Кале был замечательно укреплен. Он с давних пор служил нашим форпостом в Нормандии. Однако же теперь крепость была захвачена собственным гарнизоном; солдаты, увидев приближающиеся корабли Йорка, натянули поперек входа в гавань цепи и развернули пушки лицом к морю. И Йорк, обнаружив, что на него смотрят дула английских пушек, понял, что во вступлении в Кале ему отказано.
Эту новость мы узнали, сидя холодным ноябрьским днем возле спящего короля, и Маргарита воскликнула в крайнем возбуждении:
— Я непременно позабочусь о том, чтобы ваш муж был за это награжден, Жакетта! Ах, как ему удалось унизить этого Йорка! Каким опозоренным себя чувствует теперь этот выскочка! Отправился в море с немалым флотом и не получил разрешения войти в собственный порт! Теперь, конечно же, лорды сместят его с должности, не правда ли? И выпустят Эдмунда из Тауэра!
Однако я не проронила ни звука. Единственное, что меня волновало, это не придется ли моему мужу покорно смотреть, как его взбунтовавшиеся солдаты отказываются подчиняться его приказам и не впускают в город нового командующего. Или еще хуже — и куда опаснее для нас с Ричардом, — если он сам поведет свое войско против герцога Йоркского, не желая ему повиноваться, и велит развернуть пушки в сторону кораблей лорда-протектора, законно назначенного королевским советом и парламентом. И в том, и в другом случае Ричарду грозит страшная опасность, и в том, и в другом случае с этого часа герцог Йорк станет его врагом.
Король, привязанный к креслу, что-то слабо пробормотал во сне, но королева на него даже не взглянула.

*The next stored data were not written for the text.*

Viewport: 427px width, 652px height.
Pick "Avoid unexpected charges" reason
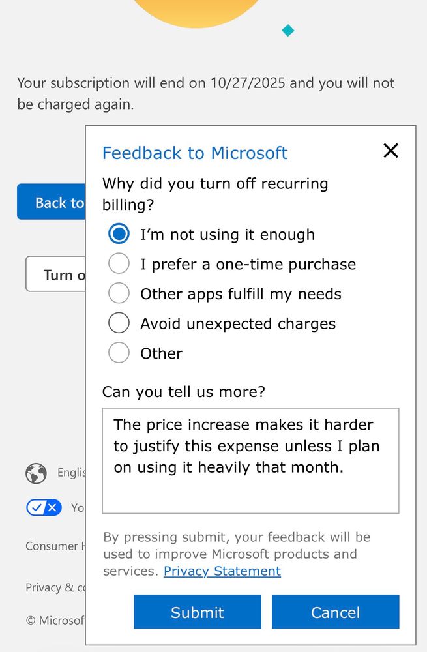[x=119, y=323]
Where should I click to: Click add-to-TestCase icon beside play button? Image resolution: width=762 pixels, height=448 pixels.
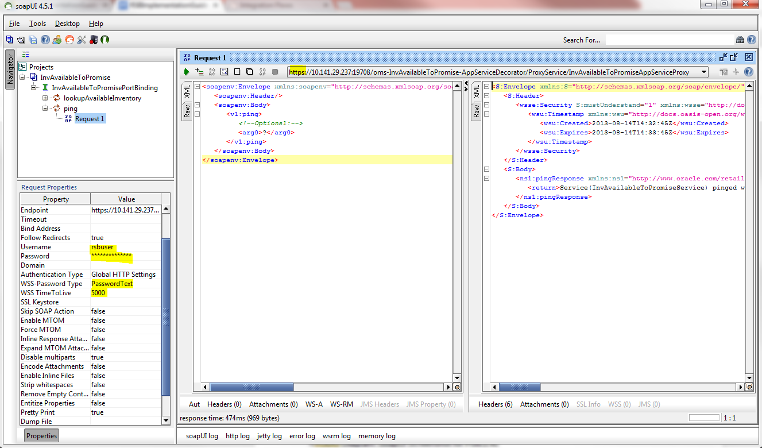pyautogui.click(x=199, y=72)
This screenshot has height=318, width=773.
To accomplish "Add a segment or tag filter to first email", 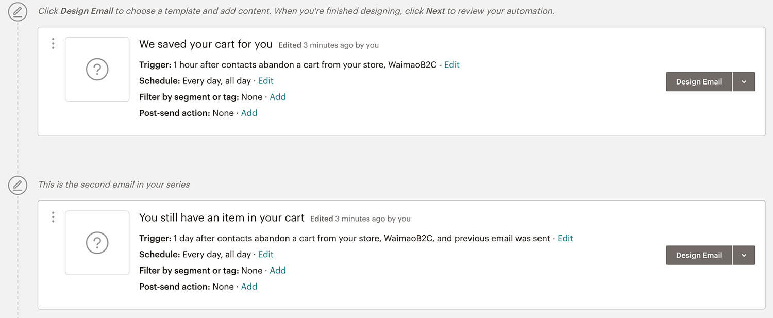I will point(277,96).
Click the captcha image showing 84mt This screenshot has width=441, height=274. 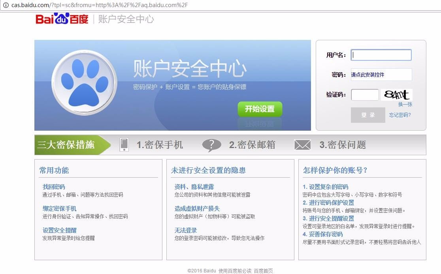[396, 94]
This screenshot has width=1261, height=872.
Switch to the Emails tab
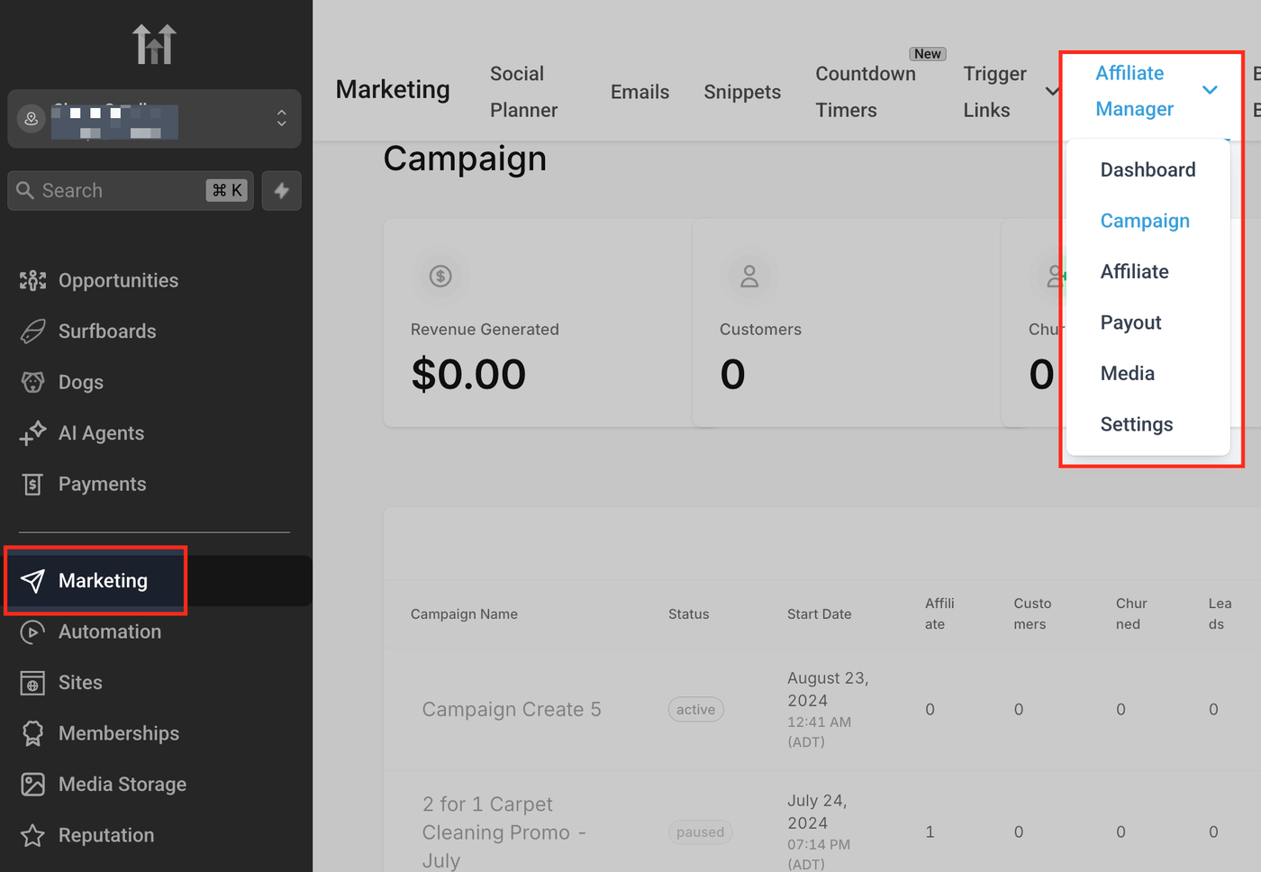point(640,92)
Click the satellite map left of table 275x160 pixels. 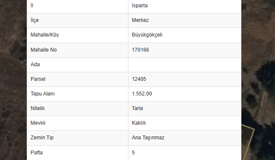(x=13, y=80)
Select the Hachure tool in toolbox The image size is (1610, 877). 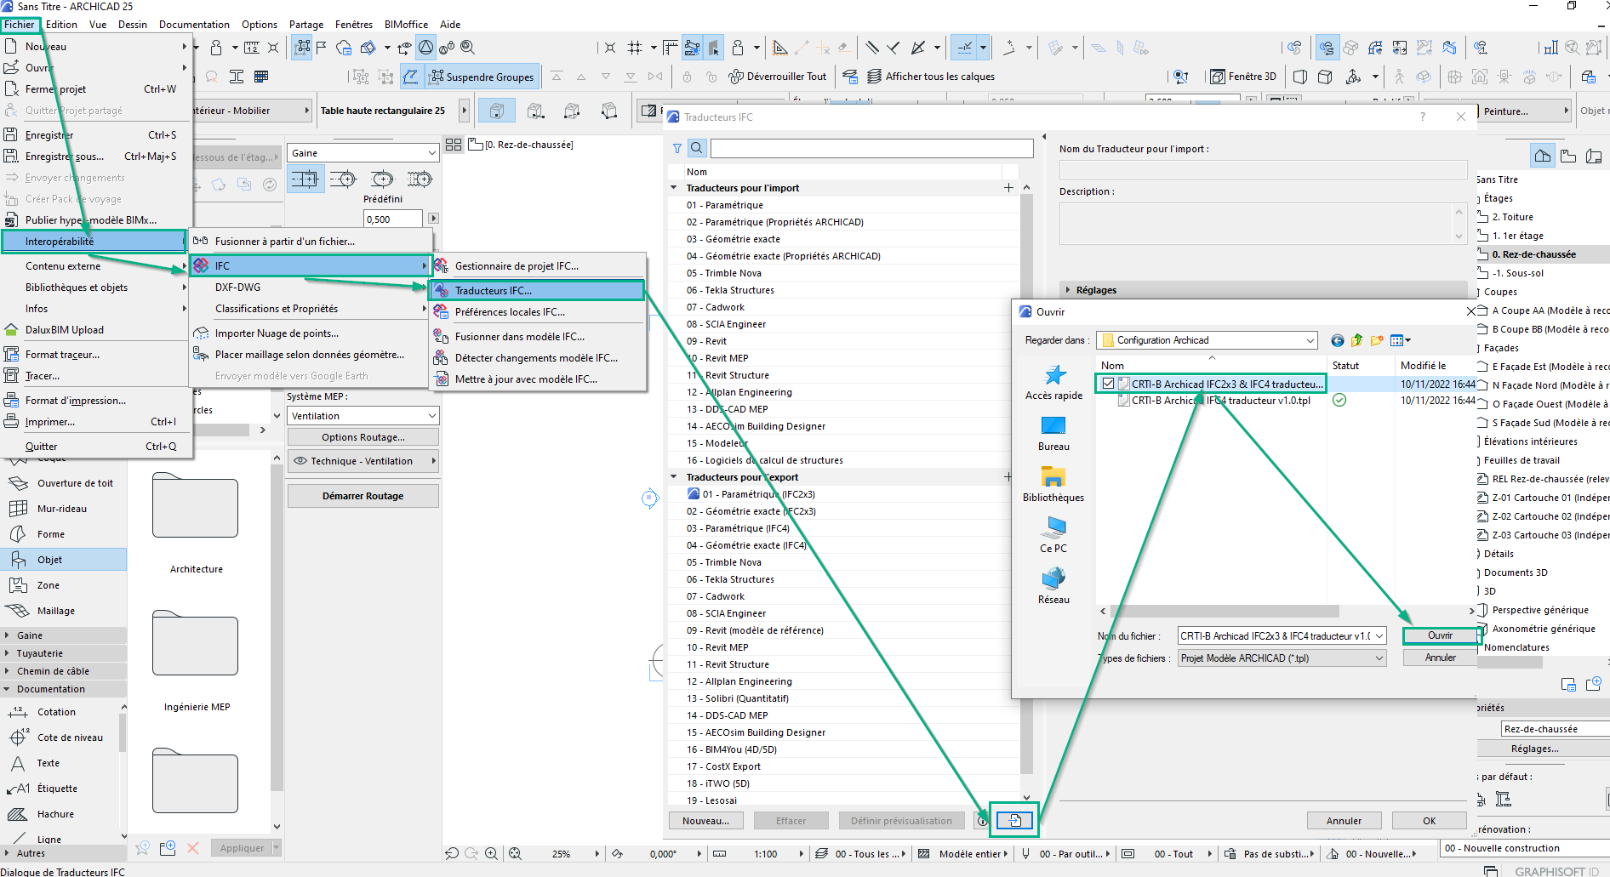tap(55, 814)
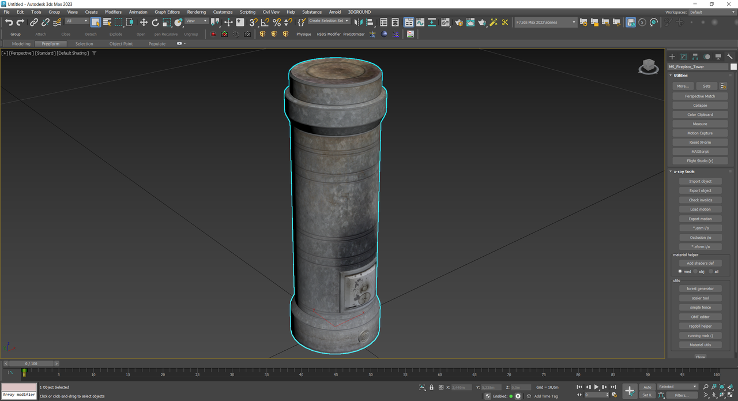Viewport: 738px width, 401px height.
Task: Click the object color swatch beside name
Action: point(733,67)
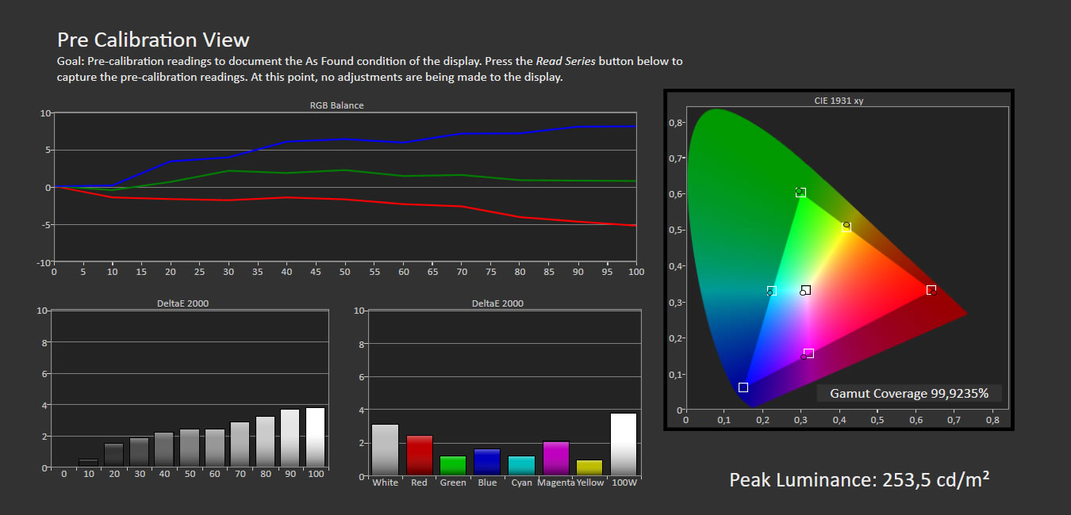Click the Blue bar in the DeltaE color chart

[487, 462]
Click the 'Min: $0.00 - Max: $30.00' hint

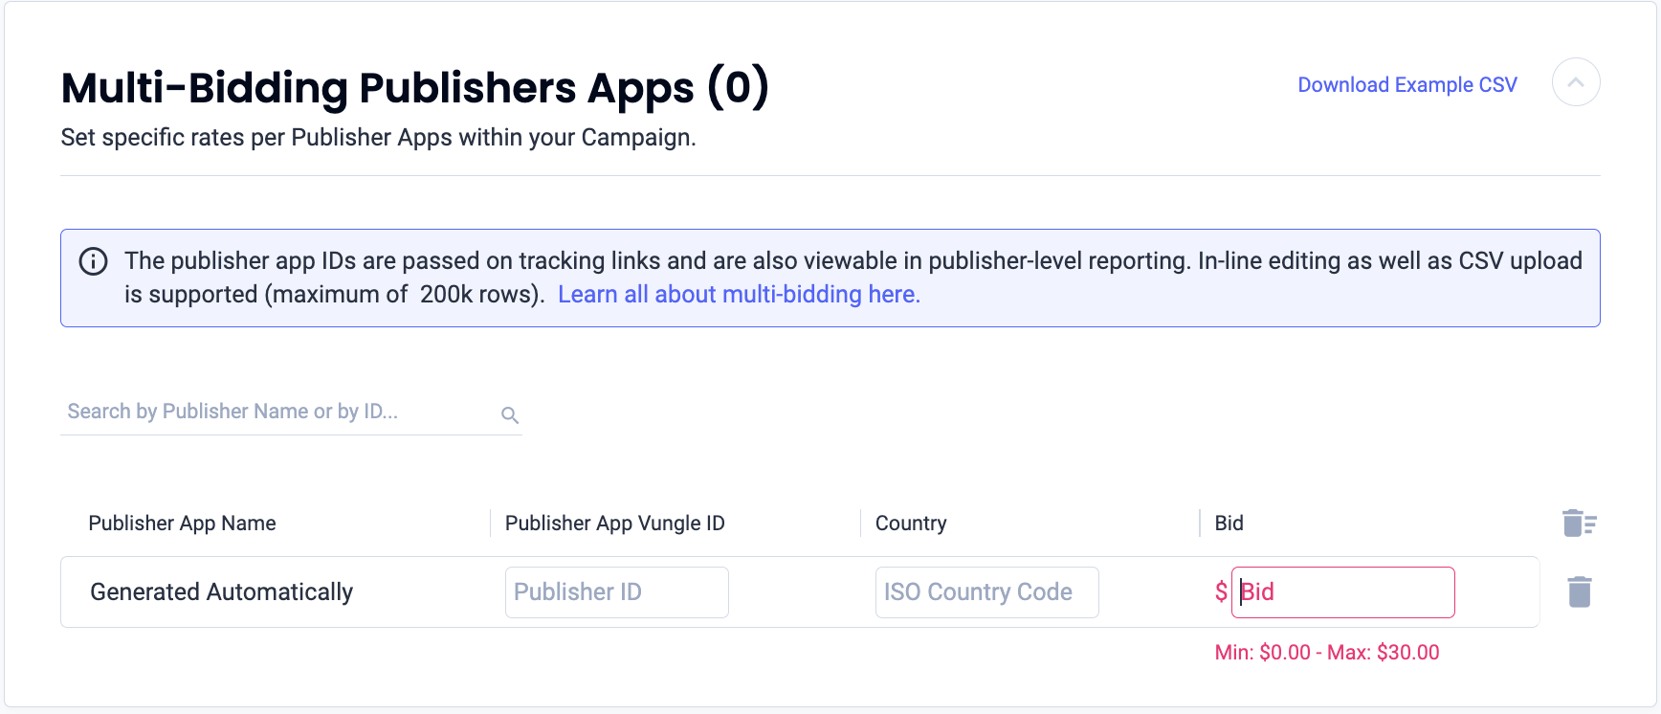[x=1327, y=653]
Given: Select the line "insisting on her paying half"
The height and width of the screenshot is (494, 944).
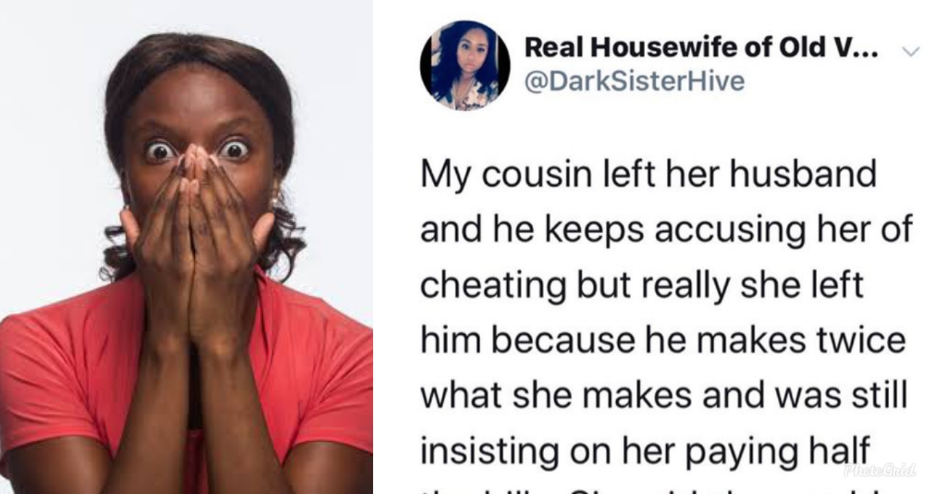Looking at the screenshot, I should pos(645,451).
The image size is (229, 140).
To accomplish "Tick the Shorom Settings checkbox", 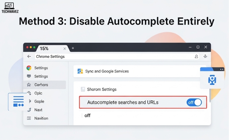I will [83, 89].
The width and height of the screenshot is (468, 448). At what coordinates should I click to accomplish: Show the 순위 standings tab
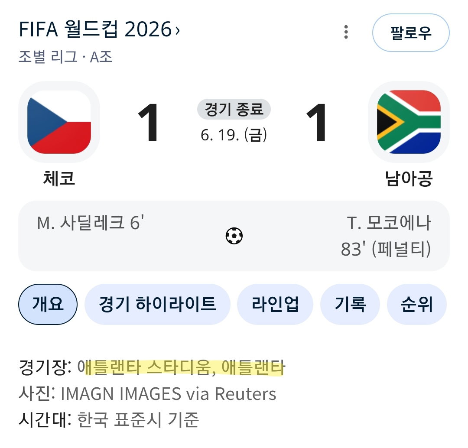[417, 304]
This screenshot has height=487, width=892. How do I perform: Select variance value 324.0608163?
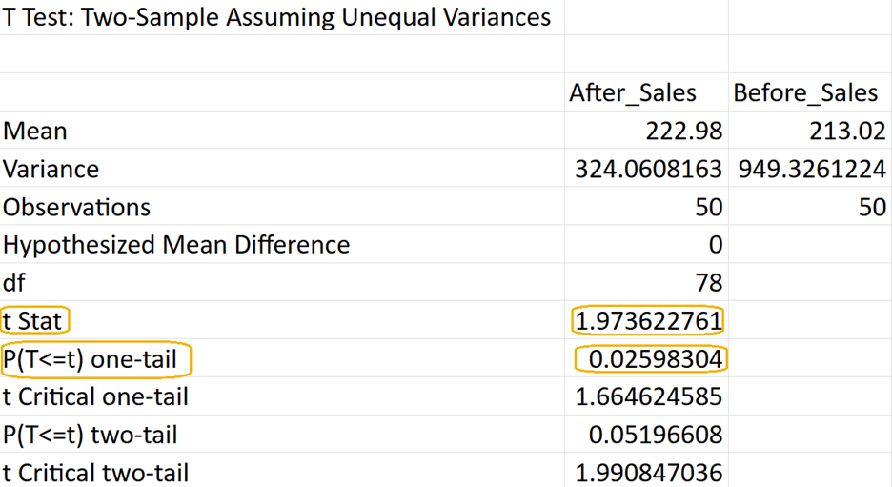(649, 169)
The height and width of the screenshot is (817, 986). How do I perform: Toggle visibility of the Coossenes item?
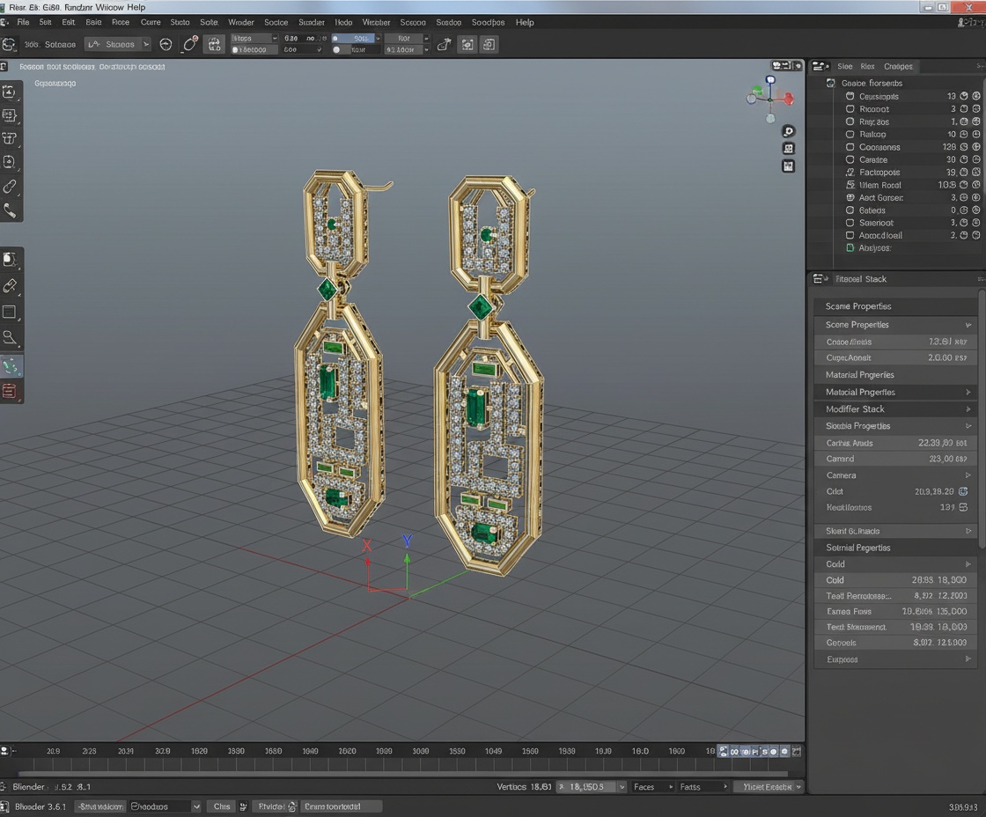point(964,147)
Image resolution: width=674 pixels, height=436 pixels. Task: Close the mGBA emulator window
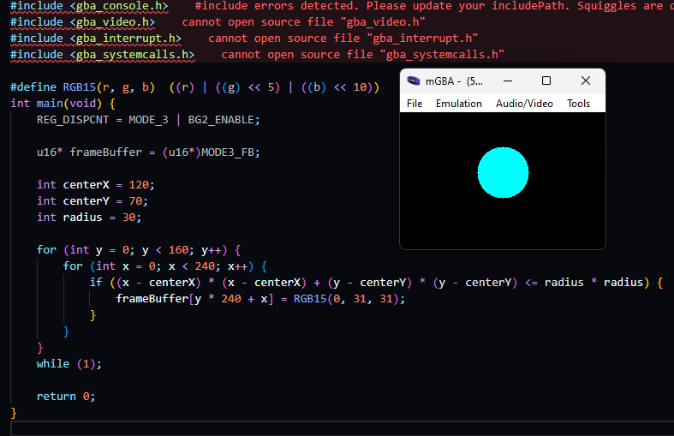click(x=586, y=81)
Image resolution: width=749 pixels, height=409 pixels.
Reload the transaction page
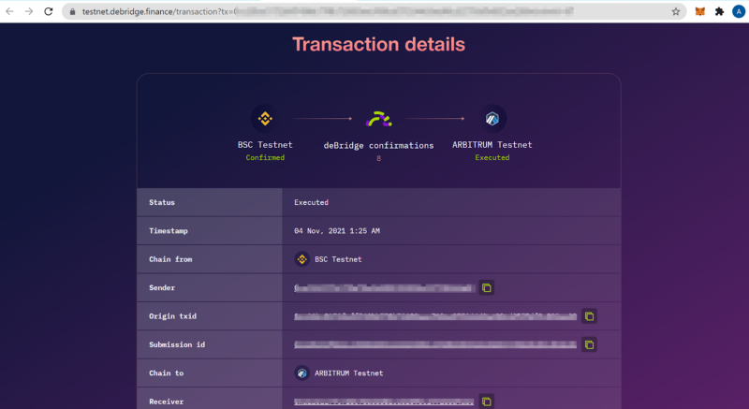pos(49,11)
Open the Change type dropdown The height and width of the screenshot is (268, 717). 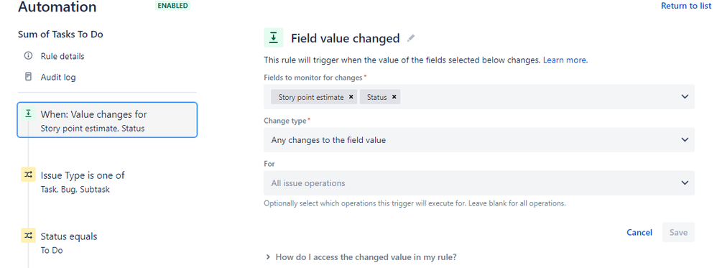(x=478, y=140)
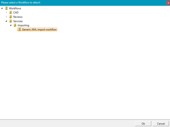Collapse the Services folder arrow

pos(6,21)
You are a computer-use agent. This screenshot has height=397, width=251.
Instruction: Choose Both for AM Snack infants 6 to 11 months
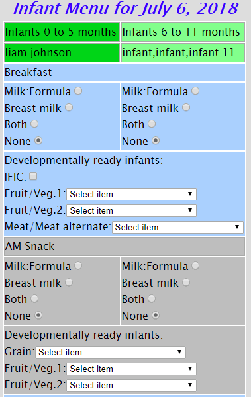coord(152,299)
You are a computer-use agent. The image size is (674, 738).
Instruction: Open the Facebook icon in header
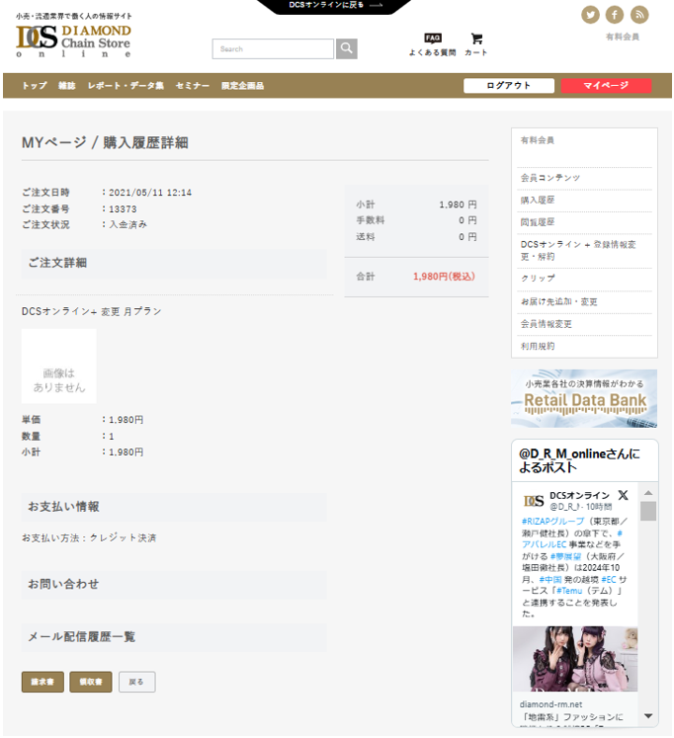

— Подумайте только, Йорк болтается в море перед входом в гавань, и на него нацелены пушки Кале! — восхищалась она. — Ей-богу, хорошо бы они пристрелили его. Вообразите, какая это была бы для нас удача, если бы его корабль потопили, а сам герцог утонул. Ах, как было бы отлично, если бы ваш Ричард его утопил.
Я невольно вздрогнула: меня уже тошнило от этих речей. Конечно же, Ричард никогда не допустит, чтобы его гарнизон открыл огонь по герцогу королевской крови. По назначенному королевским советом лорду-протектору. В этом я была уверена. Я должна была быть в этом уверена.